**TEXT:**
Christine: [00:09:03]
I guess it's been a little bit over seven years at this point. That's kind of broken up into two segments. The first was 2013 to 2017, which I would characterize as the incubation phase, like trying new ideas, trying to find product market fit, super small team during that entire time, 15 or fewer people, kind of the garage mode. Between 2017 and today, we really started scaling out the business because we had something that was working, which is these data APIs that abstract away the complexity of building communications features into your applications.

Darin: [00:09:40]
and I think that's the key part here is these are just APIs that any developer could use.

Christine: [00:09:45]
Yeah. So what we ended up building is a modern REST APIs that abstract over the email service providers and calendar providers and make it so that you have one single API that's very simple and easy to work with that can allow you to build workflows and automations using all these different providers in a much faster and easier way than if you went out and built a Google integration and an Exchange integration and there's a whole bunch of different protocols within Exchange. So you might have to build multiple there. Then there's the open source calendars and mailbox providers, which are whole nother can of worms. So it takes all of that complexity, as well as the complexity of just the fact that email's been around, calendar has been around for a long time. For email it's 50 plus years and it's essentially a global distributed infrastructure and there's lots of different implementations which we have specifications, but any software engineer who's spent some time in the wild knows that if you have more than one implementation of something, they're never going to be exactly the same. They'll have different bugs, different edge cases and with email and calendar, you just have to kind of deal with what's out there. You have to deal with all sorts of like weird times zones and things like that and that complexity adds up. It turns into time and it makes it much more difficult to just build a simple feature and get it out to market.

**ITEMS:**
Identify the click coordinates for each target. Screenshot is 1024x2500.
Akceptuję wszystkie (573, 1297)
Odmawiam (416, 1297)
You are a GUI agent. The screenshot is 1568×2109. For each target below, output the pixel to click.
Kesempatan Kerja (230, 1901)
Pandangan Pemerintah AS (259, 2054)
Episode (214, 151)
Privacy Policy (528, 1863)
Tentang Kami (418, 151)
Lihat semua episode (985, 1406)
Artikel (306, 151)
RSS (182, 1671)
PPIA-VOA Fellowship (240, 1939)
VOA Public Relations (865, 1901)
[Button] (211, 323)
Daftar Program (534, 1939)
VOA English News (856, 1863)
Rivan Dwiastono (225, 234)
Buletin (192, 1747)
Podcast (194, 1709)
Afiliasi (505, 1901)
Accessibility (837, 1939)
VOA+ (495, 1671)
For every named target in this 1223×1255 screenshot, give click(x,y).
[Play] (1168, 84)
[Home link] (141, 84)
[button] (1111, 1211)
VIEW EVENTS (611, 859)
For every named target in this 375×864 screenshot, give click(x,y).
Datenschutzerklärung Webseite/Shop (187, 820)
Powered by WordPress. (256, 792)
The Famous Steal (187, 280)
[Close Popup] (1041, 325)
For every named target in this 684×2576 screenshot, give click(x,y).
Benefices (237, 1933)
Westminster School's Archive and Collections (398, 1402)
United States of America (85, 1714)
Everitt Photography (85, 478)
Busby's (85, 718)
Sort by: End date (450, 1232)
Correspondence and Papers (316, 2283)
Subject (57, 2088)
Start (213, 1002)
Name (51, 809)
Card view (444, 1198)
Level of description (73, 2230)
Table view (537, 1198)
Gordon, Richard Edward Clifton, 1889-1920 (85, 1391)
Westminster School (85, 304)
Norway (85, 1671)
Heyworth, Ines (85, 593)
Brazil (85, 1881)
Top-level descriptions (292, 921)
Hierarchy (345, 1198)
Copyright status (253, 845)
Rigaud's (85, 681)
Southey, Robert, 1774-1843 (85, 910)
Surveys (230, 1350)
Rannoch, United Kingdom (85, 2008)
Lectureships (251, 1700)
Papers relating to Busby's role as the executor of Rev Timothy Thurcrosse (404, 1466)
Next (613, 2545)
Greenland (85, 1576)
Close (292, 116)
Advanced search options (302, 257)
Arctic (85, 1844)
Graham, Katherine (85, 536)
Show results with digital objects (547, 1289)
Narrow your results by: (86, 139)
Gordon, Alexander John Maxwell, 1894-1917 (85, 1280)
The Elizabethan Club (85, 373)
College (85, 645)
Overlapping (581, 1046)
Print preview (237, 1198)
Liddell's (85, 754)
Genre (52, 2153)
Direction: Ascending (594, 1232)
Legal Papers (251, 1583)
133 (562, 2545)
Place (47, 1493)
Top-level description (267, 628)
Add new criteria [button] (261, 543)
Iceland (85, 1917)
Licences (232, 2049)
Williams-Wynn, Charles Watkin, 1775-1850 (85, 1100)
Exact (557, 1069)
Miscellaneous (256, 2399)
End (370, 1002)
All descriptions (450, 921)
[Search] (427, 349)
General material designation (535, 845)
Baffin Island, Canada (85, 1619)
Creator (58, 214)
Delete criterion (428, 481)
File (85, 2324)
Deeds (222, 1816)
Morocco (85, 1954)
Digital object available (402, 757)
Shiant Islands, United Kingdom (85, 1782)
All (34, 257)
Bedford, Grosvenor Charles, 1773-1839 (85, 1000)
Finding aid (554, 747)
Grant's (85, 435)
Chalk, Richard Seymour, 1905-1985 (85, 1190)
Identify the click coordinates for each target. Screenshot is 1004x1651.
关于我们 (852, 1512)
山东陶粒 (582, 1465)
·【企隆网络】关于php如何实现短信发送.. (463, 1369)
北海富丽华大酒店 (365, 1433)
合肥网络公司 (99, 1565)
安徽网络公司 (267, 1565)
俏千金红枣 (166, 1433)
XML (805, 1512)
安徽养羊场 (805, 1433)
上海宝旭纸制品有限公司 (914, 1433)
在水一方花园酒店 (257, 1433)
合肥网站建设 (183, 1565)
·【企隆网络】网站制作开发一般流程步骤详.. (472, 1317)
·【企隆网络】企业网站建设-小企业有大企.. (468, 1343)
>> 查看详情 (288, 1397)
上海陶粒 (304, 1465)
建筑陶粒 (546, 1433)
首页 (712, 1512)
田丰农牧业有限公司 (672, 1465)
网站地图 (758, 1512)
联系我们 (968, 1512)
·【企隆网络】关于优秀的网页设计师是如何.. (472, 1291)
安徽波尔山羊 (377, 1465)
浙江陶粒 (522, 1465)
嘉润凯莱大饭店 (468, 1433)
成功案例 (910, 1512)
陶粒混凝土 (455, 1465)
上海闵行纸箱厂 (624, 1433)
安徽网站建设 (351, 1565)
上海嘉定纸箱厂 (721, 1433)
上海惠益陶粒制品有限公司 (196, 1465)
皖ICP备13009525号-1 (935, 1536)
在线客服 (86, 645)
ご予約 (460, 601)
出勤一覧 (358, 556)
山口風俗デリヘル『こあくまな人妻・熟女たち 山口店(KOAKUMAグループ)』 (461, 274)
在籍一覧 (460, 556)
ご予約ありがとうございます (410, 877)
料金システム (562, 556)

**AIM:**
Reproduce the transcript about email and calendar APIs above in full, word for word.

**SOLUTION FOR THIS PROBLEM:**
Christine: [00:09:03]
I guess it's been a little bit over seven years at this point. That's kind of broken up into two segments. The first was 2013 to 2017, which I would characterize as the incubation phase, like trying new ideas, trying to find product market fit, super small team during that entire time, 15 or fewer people, kind of the garage mode. Between 2017 and today, we really started scaling out the business because we had something that was working, which is these data APIs that abstract away the complexity of building communications features into your applications.

Darin: [00:09:40]
and I think that's the key part here is these are just APIs that any developer could use.

Christine: [00:09:45]
Yeah. So what we ended up building is a modern REST APIs that abstract over the email service providers and calendar providers and make it so that you have one single API that's very simple and easy to work with that can allow you to build workflows and automations using all these different providers in a much faster and easier way than if you went out and built a Google integration and an Exchange integration and there's a whole bunch of different protocols within Exchange. So you might have to build multiple there. Then there's the open source calendars and mailbox providers, which are whole nother can of worms. So it takes all of that complexity, as well as the complexity of just the fact that email's been around, calendar has been around for a long time. For email it's 50 plus years and it's essentially a global distributed infrastructure and there's lots of different implementations which we have specifications, but any software engineer who's spent some time in the wild knows that if you have more than one implementation of something, they're never going to be exactly the same. They'll have different bugs, different edge cases and with email and calendar, you just have to kind of deal with what's out there. You have to deal with all sorts of like weird times zones and things like that and that complexity adds up. It turns into time and it makes it much more difficult to just build a simple feature and get it out to market.